David Cronenberg’s new film is not as overtly metafictional as Invention, but they share a basic premise (protagonists stumbling into a potential conspiracy involving medical technology) and draw inspiration from their creator’s personal grief (Cronenberg’s wife passed away a few years ago). Grotesque body transformations are sort of this director’s whole deal—images from The Fly will forever remain seared in my mind—but The Shrouds has a particular focus on what happens to our corporeal forms after death (the ultimate metamorphosis) and on how desperately the living cling to the departed.
And something literally clings to the dead: that titular shroud. When wrapped around a corpse, the embedded 3D imaging technology allows viewers to see the body decompose in real time. (The Rick Owens-coded shroud, a black leatherine wrap, was designed by Anthony Vaccarello, Saint Laurent’s creative director and a producer on this film.) Those who wrap their own dead loved ones in one of these spectral cloaks can travel to the cemetery to look at the renderings by using a tablet affixed to the gravestone. But if, for example, one wanted to check in on their dead mother while summering in Bretagne, there’s an app for that. (Privacy is important, of course: we’re informed that all of the data is “encrypted, pun intended.”)
The entrepreneur behind this macabre invention is a widower named Karsh (Vincent Cassel), who created the shrouds while mourning his wife (Diane Kruger), who had died of a degenerative bone disorder that we see progress in gut-churning detail. (Kruger also appears as her twin sister, with whom Karsh strikes up an unusual relationship.) In the near-future of The Shrouds, this technology is still novel, but it already has vehement detractors who view it as a desecration of the deceased. One night, an unknown vandal tears up the graveyard where Karsh’s wife is buried; he suspects that nefarious schemes are at play.
The Shrouds is far too subdued to play out like a conventional conspiracy thriller. (The same can be said of the aforementioned Invention.) Rather, this film is a moodily tender meditation on grief with a healthy mix of gory body horror, as only David Cronenberg could do. It is also, like the best science fiction, a treatise on The Way We Live Now, particularly in considering how the encroachment of cyberspace into our lives has turned us into mistrustful, paranoid loners. If death is humanity’s final frontier, the shroud is the tech industry’s final disruption. Perhaps we should be wrapping it around our (living) selves, but we may not like what we see inside.

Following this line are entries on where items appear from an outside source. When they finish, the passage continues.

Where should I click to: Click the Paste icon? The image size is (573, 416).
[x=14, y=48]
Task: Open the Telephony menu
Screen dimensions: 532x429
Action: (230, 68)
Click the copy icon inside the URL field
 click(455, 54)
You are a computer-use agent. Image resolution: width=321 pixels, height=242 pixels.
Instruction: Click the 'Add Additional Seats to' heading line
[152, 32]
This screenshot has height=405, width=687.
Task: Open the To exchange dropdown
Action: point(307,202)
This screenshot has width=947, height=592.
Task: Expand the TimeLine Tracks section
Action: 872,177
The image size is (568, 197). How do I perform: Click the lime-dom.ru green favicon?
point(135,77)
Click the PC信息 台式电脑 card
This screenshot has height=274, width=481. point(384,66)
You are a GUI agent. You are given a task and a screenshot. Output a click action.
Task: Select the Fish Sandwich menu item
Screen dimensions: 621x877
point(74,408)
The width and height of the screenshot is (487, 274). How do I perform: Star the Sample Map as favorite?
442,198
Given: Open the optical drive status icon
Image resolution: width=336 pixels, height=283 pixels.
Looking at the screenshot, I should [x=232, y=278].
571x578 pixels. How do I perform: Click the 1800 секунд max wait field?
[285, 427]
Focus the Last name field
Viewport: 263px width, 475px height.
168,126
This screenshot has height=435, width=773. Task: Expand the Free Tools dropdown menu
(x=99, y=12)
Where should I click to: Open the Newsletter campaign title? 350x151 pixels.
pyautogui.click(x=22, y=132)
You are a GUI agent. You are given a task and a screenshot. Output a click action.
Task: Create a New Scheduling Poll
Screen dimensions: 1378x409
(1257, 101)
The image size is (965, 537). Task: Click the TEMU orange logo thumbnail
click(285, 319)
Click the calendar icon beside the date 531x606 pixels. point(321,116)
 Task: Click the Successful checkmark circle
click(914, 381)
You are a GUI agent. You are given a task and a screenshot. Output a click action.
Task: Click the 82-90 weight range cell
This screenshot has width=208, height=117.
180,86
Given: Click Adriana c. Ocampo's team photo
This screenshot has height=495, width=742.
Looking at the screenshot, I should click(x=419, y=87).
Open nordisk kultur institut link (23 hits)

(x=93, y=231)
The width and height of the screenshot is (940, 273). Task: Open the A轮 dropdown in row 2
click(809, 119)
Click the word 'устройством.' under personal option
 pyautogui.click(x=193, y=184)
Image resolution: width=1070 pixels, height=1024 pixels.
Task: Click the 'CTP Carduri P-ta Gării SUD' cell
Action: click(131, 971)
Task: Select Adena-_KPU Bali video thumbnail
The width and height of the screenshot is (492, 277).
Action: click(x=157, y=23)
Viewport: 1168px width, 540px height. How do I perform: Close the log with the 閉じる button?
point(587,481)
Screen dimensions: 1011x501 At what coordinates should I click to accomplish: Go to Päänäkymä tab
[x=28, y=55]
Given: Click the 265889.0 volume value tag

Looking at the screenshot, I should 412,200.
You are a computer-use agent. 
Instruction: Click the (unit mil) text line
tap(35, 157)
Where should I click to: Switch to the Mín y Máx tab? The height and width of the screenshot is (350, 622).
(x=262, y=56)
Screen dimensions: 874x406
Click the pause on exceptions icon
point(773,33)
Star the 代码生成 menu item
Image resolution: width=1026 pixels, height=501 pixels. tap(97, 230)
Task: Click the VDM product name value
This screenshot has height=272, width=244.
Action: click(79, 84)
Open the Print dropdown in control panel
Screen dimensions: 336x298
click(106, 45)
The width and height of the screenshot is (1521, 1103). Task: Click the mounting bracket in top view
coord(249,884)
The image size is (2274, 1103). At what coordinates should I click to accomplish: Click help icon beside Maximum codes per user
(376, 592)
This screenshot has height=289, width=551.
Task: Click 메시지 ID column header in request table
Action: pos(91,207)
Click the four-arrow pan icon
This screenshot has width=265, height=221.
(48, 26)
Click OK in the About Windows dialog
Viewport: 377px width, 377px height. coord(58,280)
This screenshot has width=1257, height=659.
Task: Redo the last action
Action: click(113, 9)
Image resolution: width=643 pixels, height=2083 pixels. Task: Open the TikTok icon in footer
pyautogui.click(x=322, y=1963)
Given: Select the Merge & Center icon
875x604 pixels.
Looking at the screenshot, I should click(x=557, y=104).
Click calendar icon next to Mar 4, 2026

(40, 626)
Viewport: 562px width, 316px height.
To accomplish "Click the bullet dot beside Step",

Keeping in tune with Cronenberg's prior film, Crimes of the Future, everyone speaks and behaves a step lower than normal. They all act like disaffected cyborgs, which strangely makes the film more compelling. Cassel, a French actor, speaks his English with an accent that is frankly very weird, but it fits in with Cronenberg’s stilted dialogue. The actor who makes the most of the script’s oddities is Guy Pearce, who plays Maury, a neckbeard hacker assisting Karsh’s investigation (and the obsessed ex-wife of that twin sister). It’s the complete opposite of his character from The Brutalist, the mannered, cold-blooded Harrison Van Buren. He snagged a much-deserved Oscar nomination for that film, but I dare say that Pearce’s hot-headed performance in The Shrouds is even better. Some of the conversations between Karsh and Maury are essentially dramatizations of a normal person trying to argue with conspiracy theorists on Twitter or Reddit. During one such scene, I wrote in my notebook “I love this movie it’s so weird.” The film never truly takes flight, unfortunately deflated by a disappointing denouement. But that note I took still holds; I would love to be enshrouded in Cronenberg’s wild world.